▶ **Extracted text**:

+++

Farmers embrace free trade agreement with Indonesia – but there are fears for workers
Australia’s free trade agreement with Indonesia has been billed as a win-win for both nations. But the deal might not be quite as sweet as Scott Morrison and Indonesian president Joko Widodo made out in their historic meeting in federal parliament on Monday.
And local and visiting workers could end up the biggest losers in the pact.
It’s expected that under the arrangement Australian businesses will profit from lower import tariffs and greater market access – increasing the competitiveness of local exports and boosting Aussie ownership of companies based in Indonesia.
The free trade deal will also simplify paperwork for Australian exporters by guaranteeing the automatic issue of import permits for live cattle, frozen beef, sheep meat, and other key exports.
Then there’s the fine print.
One of the deal’s conditions allows corporations to sue the Australian government if it passes a law that could dent profits. Another opens Australia’s borders to an unspecified number of temporary, more easily exploited workers, according to Michele O’Neil, president of the Australian Council of Trade Unions.
Ms O’Neil told The New Daily the agreement would allow Indonesian workers to make Australia home on temporary working visas and fill positions in 400 occupations – putting local jobs at risk.
“No independent analysis has been done and this could have a huge impact on chefs, nurses, plumbers, carpenters, bricklayers, tilers and many more workers who are already struggling to find enough work,” Ms O’Neil said.
The full agreement can be found on DFAT’s website.
Competing on a level playing field is one thing, but competing against a country that has an appalling human rights record and doesn’t pay people properly “puts workers on a slippery slope”, Ms O’Neil said.
“We should expect that trade deals be subject to proper scrutiny and that unions and others in civil society, as well as business, have the opportunity for genuine input,” she said.
“The Morrison government conducts these deals behind closed doors and the true impacts are never given an independent examination.”
Trade Minister Simon Birmingham told The New Daily he found it “astonishing that the ACTU are criticising a trade deal that will actually create more jobs for Australians”.
“The fact is, there’s never been a successful investor-state dispute settlement claim brought against the Australia government, but Australian investors have used those provisions, in a small number of cases, to protect their interests in investments overseas,” he said.
Ms O’Neil’s comments come after President Joko Widodo on Monday became only the second Indonesian leader to address Australian parliament.
In his historic address, Mr Widodo said Australia and Indonesia must assemble like the Marvel superheroes Avengers and fight climate change and economic protectionism.

+++

▶ **Exercise instructions**: In the article on the Australia–Indonesia free trade agreement, which occupations does Michele O'Neil name as possibly hit hard by the deal? List them all. Answer from the article alone.

▶ **Data excerpt**:

+++

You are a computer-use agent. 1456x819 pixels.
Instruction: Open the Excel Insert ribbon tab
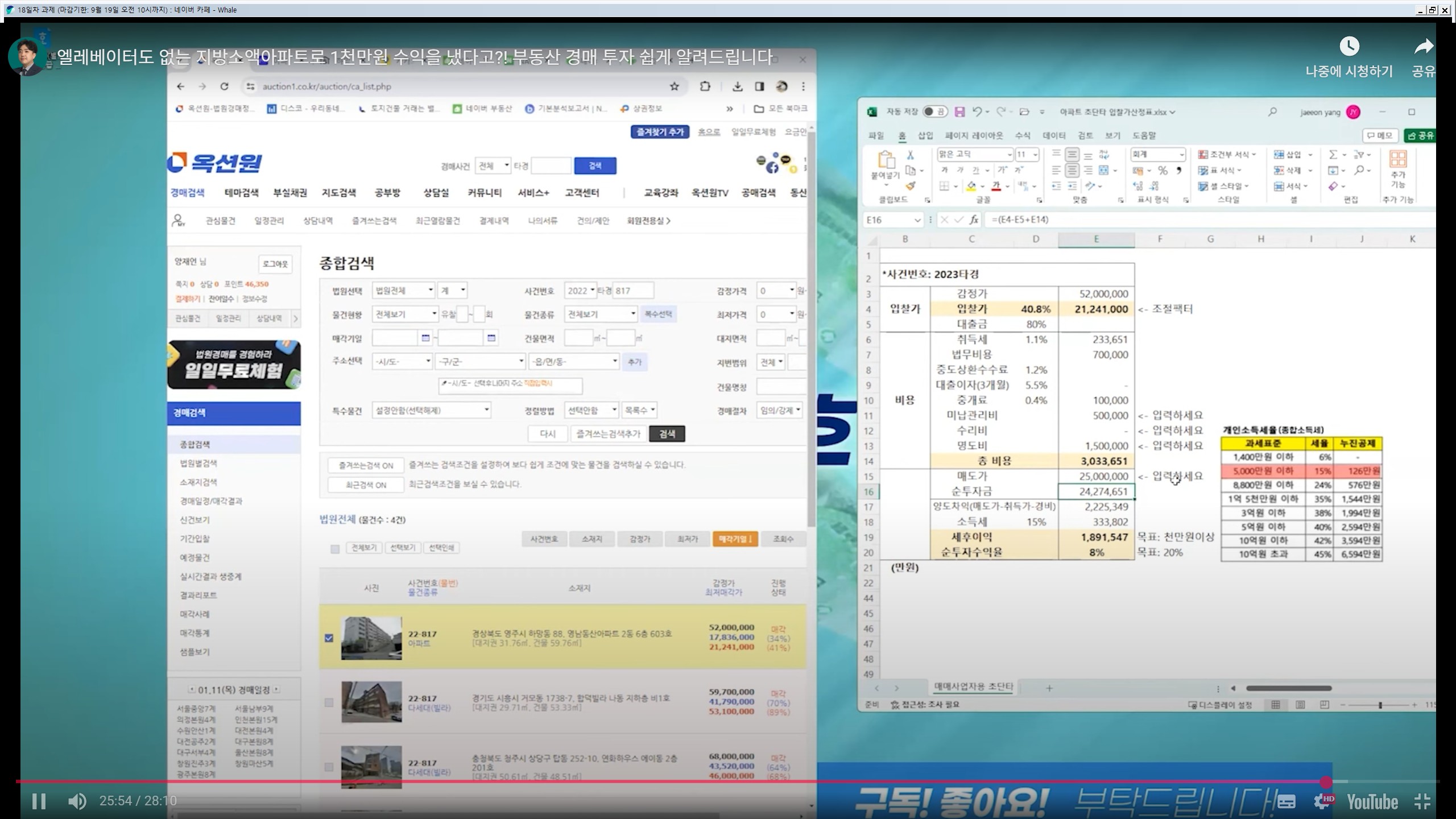[x=925, y=135]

+++

▶ **Output**: chefs, nurses, plumbers, carpenters, bricklayers, tilers